Recogió tres cobijas y dos almohadas y lo cargó al jardín, donde una hermosa luna vigilaba la noche. Lo recostó sobre la cobija que reposaba sobre el césped húmedo y lo besó en la frente por última vez. Con la paciencia de una florista o una poeta, le fue deshojando pétalo a pétalo la piel, avanzando lentamente en su labor, retirando todo lo que cubría como un adorno inútil el alma.
Debía estar en algún lado entre la sombra interna de los huesos y la piel deshojada. La noche se llenó de un aroma a rosas quemadas y conforme avanzaba se sentía más intrigada de cómo se vería el alma. Las estrellas miraban atentas y la luna brillaba. Se sorprendió con la blancura de los huesos, sobre todo porque no había rastro alguno del alma. Los limpió y miró dentro de cada uno. Tanteó lo que quedaba de la blancura y se asustó cuando llegó al último sin encontrar nada.

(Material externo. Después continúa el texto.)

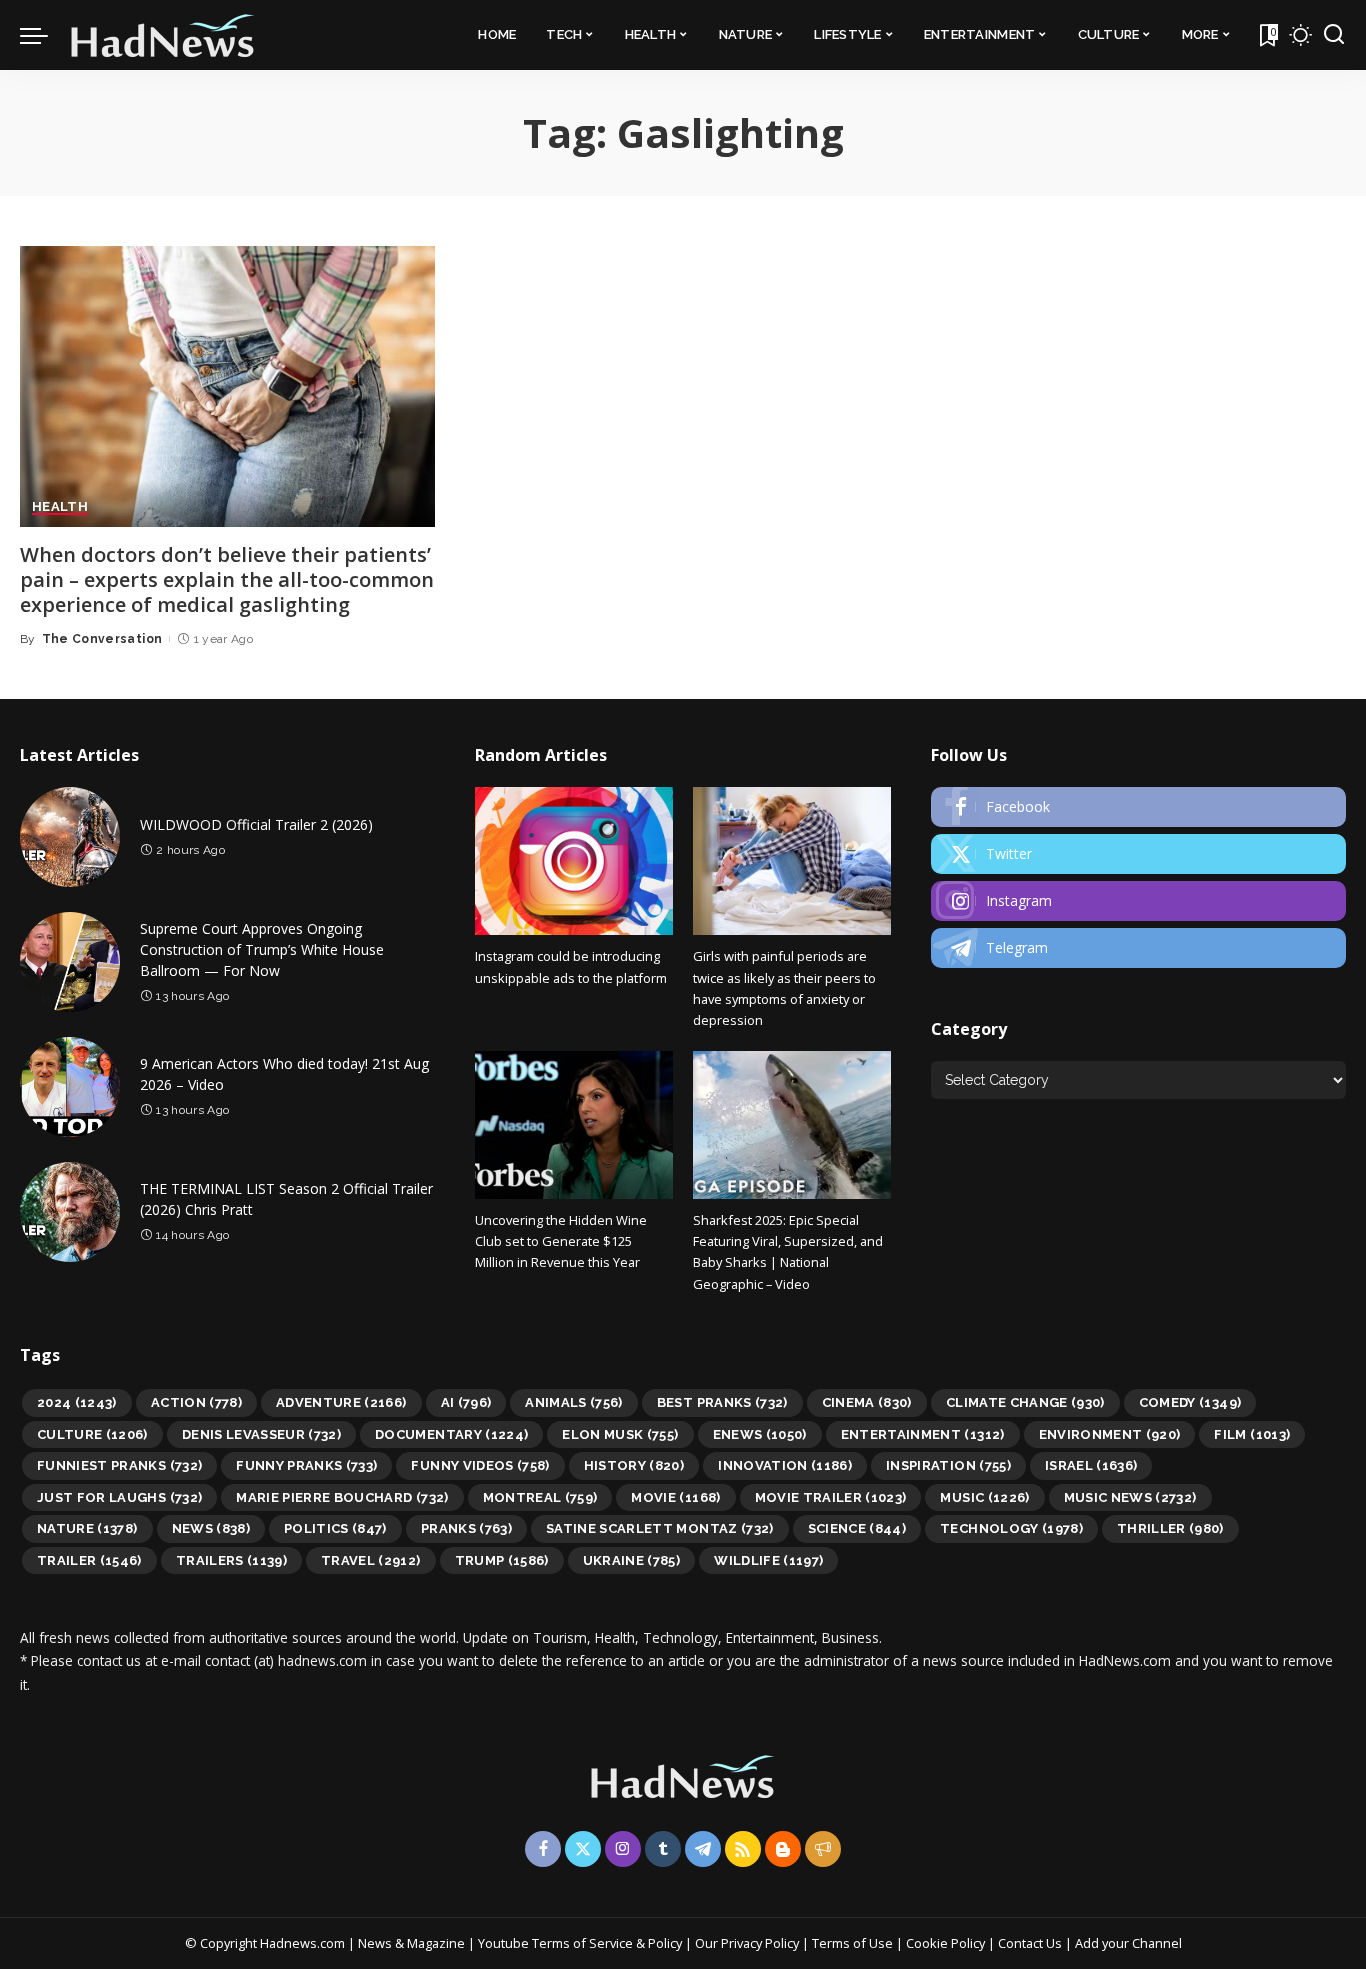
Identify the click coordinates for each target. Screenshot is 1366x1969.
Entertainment (923, 1434)
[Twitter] (1138, 854)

Desesperada se levantó y, mientras recorría el jardín, la verdad la golpeó: la había encontrado, pero no como pensaba, no en él, sino en ella. El alma estaba en ella, en la náusea de sus dedos, en la búsqueda de sus ojos; era la búsqueda, era el anhelo. Un anhelo de salvación de lo carente de alma, el anhelar un alma de lo sin alma, el fantasma que crean los vivos para crear un tiempo por fuera del tiempo, una vida que no es vida, una muerte que no es muerte.
Se sintió más sola que nunca. Sintió que no había telar, que no había hebras ni tejedor, solamente estrellas muriendo, solamente preguntas como incendios, solo la belleza inútil de las flores, la resistencia de lo vivo, la necedad del amor quebrando el universo como una flor inútil quiebra el pavimento. Se acercó a él y empezó el camino de regreso: le juntó la blancura ocultando las sombras, pintó cada hueso de rojo y los cubrió con todo lo que encontró en el orden en que lo encontró, pétalo por pétalo lo vistió de piel. Juntó un poco de tierra, le dio la forma de una esfera y colocó en el centro una semilla. La sembró junto al corazón de él, donde más le dolía en las noches de frío y al mirar las estrellas.
Antes de despertarlo, lloró.
Lo despertó besándolo por primera vez en la frente y con el dedo (que se encontraba ya tranquilo) le señaló el cielo nocturno sangrando luz por cada pequeña herida. Él sonrió, la abrazó con firmeza y mientras miraba esos pequeños incendios a lo largo de todo el firmamento, sintió algo crecer en la oscuridad de su pecho: sintió el rumor de una semilla agitándose, algo como la luz de los postes en las calles titilando en medio de la niebla, como una torpe promesa de que no habría más tristeza; era la vida preparándose para la lucha siempre perdida, era su alma hecha a mano.
Era la flor que algún día le abriría el pecho -que le atravesaría el pavimento-; era su pequeño puente al otro lado del tiempo.